▶ **ESTRATTO DEL DOCUMENTO**

********************

E però sappia ciascuno che nulla cosa per legame musaico armonizzata si può de la sua loquela in altra trasmutare sanza rompere tutta la dolcezza e armonia.

Credo che il punto sia proprio qui: l'affermazione dantesca (come altre analoghe, di autori anche recenti) contiene una verità talmente evidente che avrebbe dovuto far desistere da tante discussioni e tanti inutili tentativi e frustrazioni. E poiché il testo tradotto, per quanti sforzi si facciano, risulterà sempre e comunque un testo autre, ne consegue il legittimo sospetto che la vexata quaestio del tradurre, così ricca di "se" e di "distinguo", sia anche infarcita di molti falsi problemi che nascono e si riproducono in un puro ambito speculativo: i veri problemi essendo quelli che si presentano "sul campo", brano per brano, parola per parola, nel faticoso lavoro di scavo, selezione, e politura del materiale.

********************

▶ **QUESITO**
Stabilisca se ciascuna affermazione concorda con il brano sulla traduzione, rispondendo sì o no e citando alla lettera le parole decisive del brano: (a) il testo tradotto risulterà sempre un testo diverso dall'originale; (b) i veri problemi del tradurre nascono in un ambito puramente speculativo; (c) ciò che è armonizzato per legame musaico si può trasferire in un'altra lingua conservandone la dolcezza.

********************

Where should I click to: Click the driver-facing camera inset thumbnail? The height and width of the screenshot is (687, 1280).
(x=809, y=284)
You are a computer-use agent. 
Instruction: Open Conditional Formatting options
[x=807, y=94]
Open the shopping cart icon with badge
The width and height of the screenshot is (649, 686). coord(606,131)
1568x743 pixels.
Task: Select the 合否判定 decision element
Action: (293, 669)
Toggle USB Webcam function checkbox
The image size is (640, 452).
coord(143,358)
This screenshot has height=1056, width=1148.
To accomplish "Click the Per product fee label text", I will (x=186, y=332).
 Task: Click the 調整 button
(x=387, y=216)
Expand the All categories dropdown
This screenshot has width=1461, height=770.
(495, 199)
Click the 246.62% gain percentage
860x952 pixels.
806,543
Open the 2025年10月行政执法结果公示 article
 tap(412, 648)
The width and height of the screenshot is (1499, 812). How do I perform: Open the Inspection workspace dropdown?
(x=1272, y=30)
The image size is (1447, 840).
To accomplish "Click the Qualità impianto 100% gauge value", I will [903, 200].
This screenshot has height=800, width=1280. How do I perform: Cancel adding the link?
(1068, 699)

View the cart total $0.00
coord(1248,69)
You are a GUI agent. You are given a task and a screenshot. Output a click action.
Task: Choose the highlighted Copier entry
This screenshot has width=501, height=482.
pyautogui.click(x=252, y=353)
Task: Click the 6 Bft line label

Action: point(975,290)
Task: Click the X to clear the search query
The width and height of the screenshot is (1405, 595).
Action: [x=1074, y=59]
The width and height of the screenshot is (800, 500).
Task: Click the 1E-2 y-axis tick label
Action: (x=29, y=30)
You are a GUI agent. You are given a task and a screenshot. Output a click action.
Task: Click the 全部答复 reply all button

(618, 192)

********************

▶ **SVOLGIMENTO**
(a) Sì: «il testo tradotto, per quanti sforzi si facciano, risulterà sempre e comunque un testo autre».
(b) No: «i veri problemi essendo quelli che si presentano "sul campo", brano per brano, parola per parola».
(c) No: «nulla cosa per legame musaico armonizzata si può de la sua loquela in altra trasmutare sanza rompere tutta la dolcezza e armonia».